Saturday, September 19, 2009

I have a really bad feeling.. When I think about something,it's always for a reason. Usually, something happens extremely connected to the thoughts.. And I've been thinking about the death of a loved one;what it is,exactly,that I would do if I lost someone,and all that would become of me. Someone who meant alot to me. For me,someone with a fragile psyche,I'm almost always given time preimptively by a sixth sense to start preparing me emotionally for loss.. It may not seem so odd,but these gut feelings and ways I react without realizing how out of the ordinary they are until later.. There's always a pattern to them.

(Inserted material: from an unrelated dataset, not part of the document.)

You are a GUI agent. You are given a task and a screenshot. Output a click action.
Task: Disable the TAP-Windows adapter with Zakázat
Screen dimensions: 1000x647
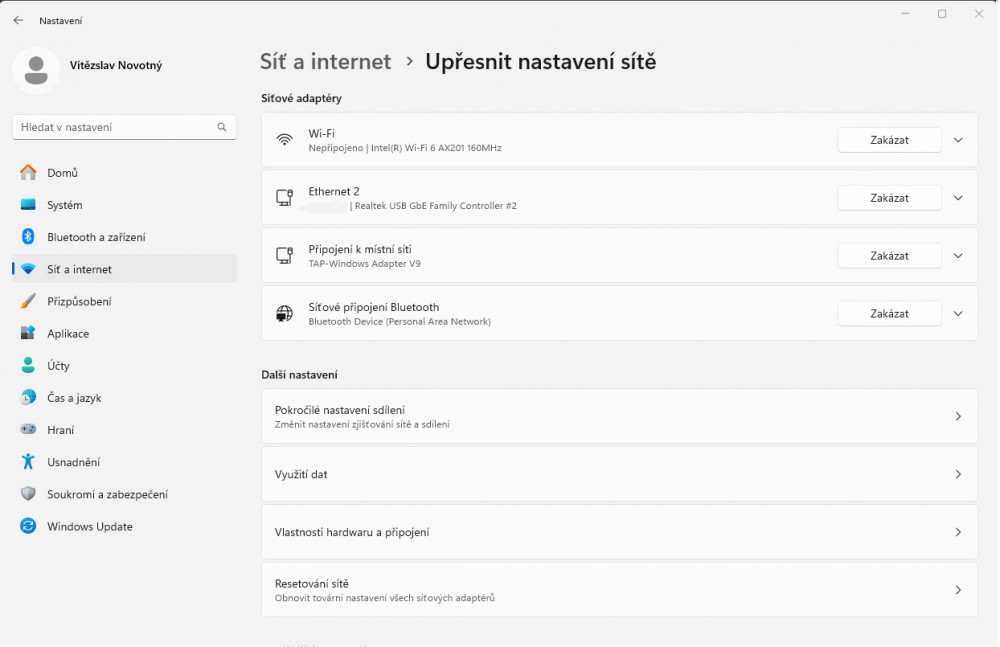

The pattern of preperation says "loss of friend". I.. Don't want to lose anybody. Not again </3 I am.. Not ready. It'd destroy me right now T.T
..I'm afraid. I'm going to pray alot for them,because I know something will happen soon. I've been praying for some people lately,but now I won't let them leave me heart and mind again.. Not until this feeling is gone. I won't let them slip away because I didn't bother to watch out for them.. It's almost panick,frantic as it is,but it.. I won't let this defense mechanism psyche me out. I'll hope my strongest it is merely an illusory correlation. Please let these tangible words cause me to be wrong :(
"All-or-nothing" is an evil mentality.. I know it's a curse that it has taken me captive,but how can I escape it after I had already forfeited to the consequence, subscribing to them from,whatever they may have been, from the very beginning?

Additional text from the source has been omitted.